What was happening, he said, is that a lot of astronauts would return to earth and then faint when they tried to stand up. Orthostatic intolerance has also been observed among patients confined to bed for long periods of time.
With water immersion and supine bed rest, both of which serve as analogs for weightlessness, there is an initial increase in central blood volume caused by the reversed orthostatic gradients, explain the investigators. However, this is eventually reversed following diuresis brought on by atrial natriuretic peptide stimulation and antidiuretic hormone inhibition. In spaceflight, there is also a short-term rise in cardiac preload, followed by a decrease in blood volume and a long-term reduction in preload. Without counteracting that, extended spaceflight can lead to cardiac atrophy and orthostatic intolerance, say investigators.
Lots of Exercise, Smaller Hearts
In this study, investigators wanted to know if long-term weightlessness could be counteracted by exercise; both Scott Kelly and Benoît Lecomte gave permission to be identified by name in the paper. In 2018, Lecomte swam for an average of 5.8 hours per day (range 1.1 to 9 hours) for 159 days, with interruptions of 7 and 32 days because of bad weather. He slept for 8 hours per night and didn’t have a set hydration plan. In total, he spent anywhere from 9 to 17 hours in the prone or supine position. On the ISS, Kelly exercised 6 days per week and had the choice of cycling, use of a treadmill, or resistance exercise.
“What we found, quite to our surprise, is that the hearts did get smaller at a remarkably similar rate,” said MacNamara. “When we look at the mass, both Mr. Lecomte and Captain Kelly lost about 20% to 25% of their heart mass at about the same rate of 0.7 grams per week.” That rate of LV mass loss isn’t a lot over a short period of time, he said, but given the amount of time in space and swimming, it added up to a significant loss. LV ejection fraction and markers of diastolic function did not consistently change in Kelly or Lecomte during their campaigns.

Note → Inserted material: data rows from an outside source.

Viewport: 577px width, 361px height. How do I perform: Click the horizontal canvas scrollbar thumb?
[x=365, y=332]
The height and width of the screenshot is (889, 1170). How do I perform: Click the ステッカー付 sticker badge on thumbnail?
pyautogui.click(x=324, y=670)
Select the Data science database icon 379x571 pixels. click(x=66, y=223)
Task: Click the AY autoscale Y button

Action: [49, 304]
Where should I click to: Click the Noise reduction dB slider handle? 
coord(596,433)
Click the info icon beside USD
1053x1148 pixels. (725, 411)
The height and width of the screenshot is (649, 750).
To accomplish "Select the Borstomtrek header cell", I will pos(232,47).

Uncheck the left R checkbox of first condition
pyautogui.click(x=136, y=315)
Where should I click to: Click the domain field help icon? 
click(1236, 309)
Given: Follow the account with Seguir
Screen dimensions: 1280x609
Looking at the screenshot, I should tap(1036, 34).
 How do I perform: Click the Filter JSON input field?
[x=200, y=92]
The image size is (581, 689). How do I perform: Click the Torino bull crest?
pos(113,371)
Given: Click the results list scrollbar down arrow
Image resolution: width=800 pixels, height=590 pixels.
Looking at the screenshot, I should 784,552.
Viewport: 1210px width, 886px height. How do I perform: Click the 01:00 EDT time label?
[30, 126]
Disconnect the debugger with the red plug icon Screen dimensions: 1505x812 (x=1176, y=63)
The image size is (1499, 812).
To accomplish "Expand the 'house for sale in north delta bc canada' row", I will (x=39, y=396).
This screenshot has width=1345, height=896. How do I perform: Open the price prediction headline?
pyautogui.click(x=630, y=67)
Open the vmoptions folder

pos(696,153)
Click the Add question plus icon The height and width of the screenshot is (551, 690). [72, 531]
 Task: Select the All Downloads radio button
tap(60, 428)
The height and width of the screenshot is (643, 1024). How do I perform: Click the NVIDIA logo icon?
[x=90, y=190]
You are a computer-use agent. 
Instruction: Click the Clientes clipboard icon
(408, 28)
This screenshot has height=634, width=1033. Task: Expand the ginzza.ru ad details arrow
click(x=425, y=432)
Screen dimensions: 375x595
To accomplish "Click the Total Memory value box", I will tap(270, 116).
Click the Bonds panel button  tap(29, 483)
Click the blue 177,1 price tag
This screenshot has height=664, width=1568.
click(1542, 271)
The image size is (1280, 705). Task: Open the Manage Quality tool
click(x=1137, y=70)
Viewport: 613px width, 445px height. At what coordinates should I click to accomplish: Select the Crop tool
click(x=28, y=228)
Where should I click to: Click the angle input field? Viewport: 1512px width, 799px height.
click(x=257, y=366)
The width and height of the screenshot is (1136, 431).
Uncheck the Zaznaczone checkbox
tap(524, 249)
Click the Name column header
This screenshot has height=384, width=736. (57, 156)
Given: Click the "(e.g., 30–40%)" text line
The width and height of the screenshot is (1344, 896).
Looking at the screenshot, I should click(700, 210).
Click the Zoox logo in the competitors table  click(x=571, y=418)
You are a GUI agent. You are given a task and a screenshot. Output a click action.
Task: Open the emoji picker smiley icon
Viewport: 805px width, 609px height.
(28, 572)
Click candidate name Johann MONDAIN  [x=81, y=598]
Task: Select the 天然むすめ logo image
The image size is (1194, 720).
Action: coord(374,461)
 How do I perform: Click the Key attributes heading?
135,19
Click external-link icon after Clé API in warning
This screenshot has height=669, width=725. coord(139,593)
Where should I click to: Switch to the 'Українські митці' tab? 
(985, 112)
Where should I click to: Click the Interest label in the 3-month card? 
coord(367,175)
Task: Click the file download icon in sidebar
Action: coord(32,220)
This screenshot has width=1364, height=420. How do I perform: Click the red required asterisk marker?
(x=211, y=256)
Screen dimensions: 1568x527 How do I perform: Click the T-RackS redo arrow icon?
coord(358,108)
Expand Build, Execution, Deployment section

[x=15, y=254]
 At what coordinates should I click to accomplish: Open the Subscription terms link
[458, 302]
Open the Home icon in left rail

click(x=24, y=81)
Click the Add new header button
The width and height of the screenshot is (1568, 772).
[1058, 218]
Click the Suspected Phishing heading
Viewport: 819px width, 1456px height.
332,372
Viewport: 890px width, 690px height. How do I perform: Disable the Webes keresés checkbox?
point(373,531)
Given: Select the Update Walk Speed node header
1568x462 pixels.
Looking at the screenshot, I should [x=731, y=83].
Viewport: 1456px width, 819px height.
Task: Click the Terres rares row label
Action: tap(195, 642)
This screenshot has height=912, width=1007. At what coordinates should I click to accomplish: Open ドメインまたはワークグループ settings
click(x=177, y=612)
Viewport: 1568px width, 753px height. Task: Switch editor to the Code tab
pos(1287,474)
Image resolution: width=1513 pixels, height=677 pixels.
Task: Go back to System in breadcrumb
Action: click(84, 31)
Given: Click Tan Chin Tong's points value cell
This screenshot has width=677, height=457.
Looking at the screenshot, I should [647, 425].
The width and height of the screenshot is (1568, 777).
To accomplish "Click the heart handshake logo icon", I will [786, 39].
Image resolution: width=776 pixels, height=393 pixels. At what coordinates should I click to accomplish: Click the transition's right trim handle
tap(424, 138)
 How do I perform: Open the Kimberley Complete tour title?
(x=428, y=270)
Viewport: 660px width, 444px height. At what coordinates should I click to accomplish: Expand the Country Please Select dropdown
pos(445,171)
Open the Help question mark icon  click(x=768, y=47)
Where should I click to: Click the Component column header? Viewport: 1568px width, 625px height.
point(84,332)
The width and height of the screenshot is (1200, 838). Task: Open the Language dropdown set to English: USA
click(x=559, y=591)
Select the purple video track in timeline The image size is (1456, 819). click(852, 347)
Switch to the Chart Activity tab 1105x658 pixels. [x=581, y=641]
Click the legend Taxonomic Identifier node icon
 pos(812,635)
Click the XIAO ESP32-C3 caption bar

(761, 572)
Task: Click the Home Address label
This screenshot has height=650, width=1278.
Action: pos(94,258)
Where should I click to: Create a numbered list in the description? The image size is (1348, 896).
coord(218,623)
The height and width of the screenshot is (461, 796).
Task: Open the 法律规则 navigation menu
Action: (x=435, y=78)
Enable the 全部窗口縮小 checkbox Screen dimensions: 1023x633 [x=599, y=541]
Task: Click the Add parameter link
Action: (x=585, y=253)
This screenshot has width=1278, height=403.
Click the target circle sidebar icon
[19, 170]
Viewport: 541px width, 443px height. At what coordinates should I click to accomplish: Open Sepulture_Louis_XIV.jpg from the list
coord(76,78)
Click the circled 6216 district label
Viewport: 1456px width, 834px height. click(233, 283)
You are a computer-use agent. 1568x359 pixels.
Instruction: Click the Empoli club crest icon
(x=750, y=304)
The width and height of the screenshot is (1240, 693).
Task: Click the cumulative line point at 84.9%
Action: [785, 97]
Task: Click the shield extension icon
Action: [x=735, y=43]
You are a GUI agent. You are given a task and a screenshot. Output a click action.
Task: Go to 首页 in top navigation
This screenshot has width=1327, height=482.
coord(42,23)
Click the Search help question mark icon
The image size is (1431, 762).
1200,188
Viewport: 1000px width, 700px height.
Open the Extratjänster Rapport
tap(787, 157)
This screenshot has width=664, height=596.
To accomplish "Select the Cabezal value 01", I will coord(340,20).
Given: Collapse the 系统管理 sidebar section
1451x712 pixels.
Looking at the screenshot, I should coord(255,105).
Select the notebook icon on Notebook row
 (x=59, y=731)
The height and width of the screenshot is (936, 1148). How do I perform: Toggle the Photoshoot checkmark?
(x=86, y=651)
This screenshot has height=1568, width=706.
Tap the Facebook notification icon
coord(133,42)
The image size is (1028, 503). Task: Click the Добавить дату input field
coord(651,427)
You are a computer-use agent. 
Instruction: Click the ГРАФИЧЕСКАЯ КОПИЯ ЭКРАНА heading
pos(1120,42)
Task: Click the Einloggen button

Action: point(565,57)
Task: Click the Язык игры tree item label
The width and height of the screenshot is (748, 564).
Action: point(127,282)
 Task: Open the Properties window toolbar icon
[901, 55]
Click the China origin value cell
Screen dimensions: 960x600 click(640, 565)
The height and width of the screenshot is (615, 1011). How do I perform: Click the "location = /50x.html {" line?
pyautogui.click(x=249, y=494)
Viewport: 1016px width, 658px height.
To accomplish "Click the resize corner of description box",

One major question emerging from this study is whether high-intensity exercise, such as interval training, would have offset the long-term exposure to weightlessness. If Kelly had done less exercise but with greater intensity, asked MacNamara, would it have offset the cardiac adaptations produced during prolonged spaceflight? Bed rest studies, he said, have suggested that higher-intensity exercises could prevent cardiac atrophy, but those studies were short in duration and it’s not known if the same could be achieved in space.
While this study of an astronaut and long-distance swimmer might not appear to have clinical implications, MacNamara said there are a number of patients with severe injuries confined to bed for long periods of time. “They’re also experiencing that loss of a gravitational gradient and this highlights the importance of working with them, especially those patients who might not be able to do high-intensity exercise,” he said. “It’s an illustration of what can happen to their hearts.”
MacNamara JP, Dias KA, Sarma S, et al. Cardiac effects of repeated weightlessness during extreme duration swimming compared with spaceflight. Circulation 2021;Epub ahead of print.
- Levine and MacNamara report no conflicts of interest.